In general, all the faithful suffer tribulation, both from attacks from without and from within, against which they have to defend themselves.

We also know of the great persecutions that the faithful have suffered under political systems of injustice, such as Nazism and Communism in various nations, which gave power to those anti-Christian dictators who cruelly persecuted Jews and Christians.

But the “great trial” referred to in today’s text can also encompass a great anti-Christian persecution that will befall the faithful in the End Times; a trial that will even have to be shortened by the Lord, because of the cruelty of the persecution (Mk 13:20). In this time there will be many martyrs, although the text does not seem to refer only to those who physically shed their blood; but to all those who remain faithful in the time of the great trial and are washed with the blood of the Lamb.

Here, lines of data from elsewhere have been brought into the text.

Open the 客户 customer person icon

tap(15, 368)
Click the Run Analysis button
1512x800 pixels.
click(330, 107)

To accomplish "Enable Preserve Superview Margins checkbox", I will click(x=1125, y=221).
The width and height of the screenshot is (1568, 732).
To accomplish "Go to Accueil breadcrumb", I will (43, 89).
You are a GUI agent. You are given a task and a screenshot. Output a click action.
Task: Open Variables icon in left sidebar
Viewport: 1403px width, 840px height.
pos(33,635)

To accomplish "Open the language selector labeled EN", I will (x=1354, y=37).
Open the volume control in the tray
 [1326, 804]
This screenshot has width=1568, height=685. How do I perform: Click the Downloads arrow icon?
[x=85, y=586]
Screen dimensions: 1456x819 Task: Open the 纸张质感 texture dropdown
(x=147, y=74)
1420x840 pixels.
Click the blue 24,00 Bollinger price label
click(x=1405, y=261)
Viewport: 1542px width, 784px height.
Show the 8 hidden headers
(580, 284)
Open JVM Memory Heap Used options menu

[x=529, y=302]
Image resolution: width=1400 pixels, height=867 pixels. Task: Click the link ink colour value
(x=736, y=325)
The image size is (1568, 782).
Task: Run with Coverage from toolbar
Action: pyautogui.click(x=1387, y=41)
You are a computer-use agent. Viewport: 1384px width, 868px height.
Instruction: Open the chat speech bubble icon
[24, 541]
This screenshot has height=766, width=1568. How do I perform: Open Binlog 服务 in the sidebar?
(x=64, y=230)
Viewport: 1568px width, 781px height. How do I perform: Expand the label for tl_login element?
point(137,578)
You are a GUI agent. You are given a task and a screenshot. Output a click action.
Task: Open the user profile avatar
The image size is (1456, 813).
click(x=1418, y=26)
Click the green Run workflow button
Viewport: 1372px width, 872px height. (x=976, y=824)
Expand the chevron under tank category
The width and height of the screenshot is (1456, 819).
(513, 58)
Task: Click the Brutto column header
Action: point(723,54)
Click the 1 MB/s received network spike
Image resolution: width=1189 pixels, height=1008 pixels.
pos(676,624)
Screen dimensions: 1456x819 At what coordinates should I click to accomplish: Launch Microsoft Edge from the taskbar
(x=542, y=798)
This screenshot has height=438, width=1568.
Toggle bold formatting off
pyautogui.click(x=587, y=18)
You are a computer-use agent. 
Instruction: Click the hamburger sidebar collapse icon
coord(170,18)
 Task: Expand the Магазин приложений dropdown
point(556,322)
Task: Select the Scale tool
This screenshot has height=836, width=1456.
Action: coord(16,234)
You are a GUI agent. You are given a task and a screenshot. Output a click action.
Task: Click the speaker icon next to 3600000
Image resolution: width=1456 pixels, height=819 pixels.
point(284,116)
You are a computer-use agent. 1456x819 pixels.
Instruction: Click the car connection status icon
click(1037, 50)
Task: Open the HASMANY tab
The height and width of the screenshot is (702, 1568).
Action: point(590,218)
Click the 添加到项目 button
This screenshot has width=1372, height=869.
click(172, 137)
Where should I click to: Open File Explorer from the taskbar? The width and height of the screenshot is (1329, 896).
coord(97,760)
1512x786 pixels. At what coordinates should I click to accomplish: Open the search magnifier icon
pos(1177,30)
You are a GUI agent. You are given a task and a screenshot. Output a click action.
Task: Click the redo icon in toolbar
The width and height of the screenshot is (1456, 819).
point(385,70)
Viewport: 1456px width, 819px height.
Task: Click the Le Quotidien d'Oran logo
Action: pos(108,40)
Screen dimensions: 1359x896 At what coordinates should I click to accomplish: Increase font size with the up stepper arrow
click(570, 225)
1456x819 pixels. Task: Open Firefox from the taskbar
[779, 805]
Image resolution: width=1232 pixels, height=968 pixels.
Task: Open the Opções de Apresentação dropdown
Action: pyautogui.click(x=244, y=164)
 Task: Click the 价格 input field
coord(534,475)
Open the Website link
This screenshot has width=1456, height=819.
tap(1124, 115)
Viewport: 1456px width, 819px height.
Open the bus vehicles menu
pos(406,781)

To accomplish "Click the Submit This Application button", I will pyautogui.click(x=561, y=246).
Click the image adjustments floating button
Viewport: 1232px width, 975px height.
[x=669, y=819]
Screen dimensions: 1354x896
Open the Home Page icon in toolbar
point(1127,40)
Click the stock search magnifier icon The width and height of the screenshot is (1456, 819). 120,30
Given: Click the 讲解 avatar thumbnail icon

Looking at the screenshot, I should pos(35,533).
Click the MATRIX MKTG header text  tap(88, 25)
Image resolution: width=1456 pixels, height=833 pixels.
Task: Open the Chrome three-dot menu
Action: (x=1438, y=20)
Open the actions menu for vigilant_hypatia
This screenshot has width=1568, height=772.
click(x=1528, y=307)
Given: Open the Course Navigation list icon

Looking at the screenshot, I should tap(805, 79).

Regardless of the type of trials we face, we must be prepared for the fight and hold fast to the faith. To do this, we must be aware that tribulation does not only come from the temptations that beset us, whether from within ourselves or from the seductions of the world. Already now we can see how in some countries the Christian faith is being increasingly marginalised and even openly persecuted. And this situation may become even more acute!

Sobriety and vigilance will prevent us from closing our eyes to the growing dangers or minimising them. Rather, we must put our trust in the Lord and ask Him for the strength to remain faithful to Him in all tribulations. For this, we should ask for the concrete help of all the saints, who, in God’s strength, were victorious in all their trials.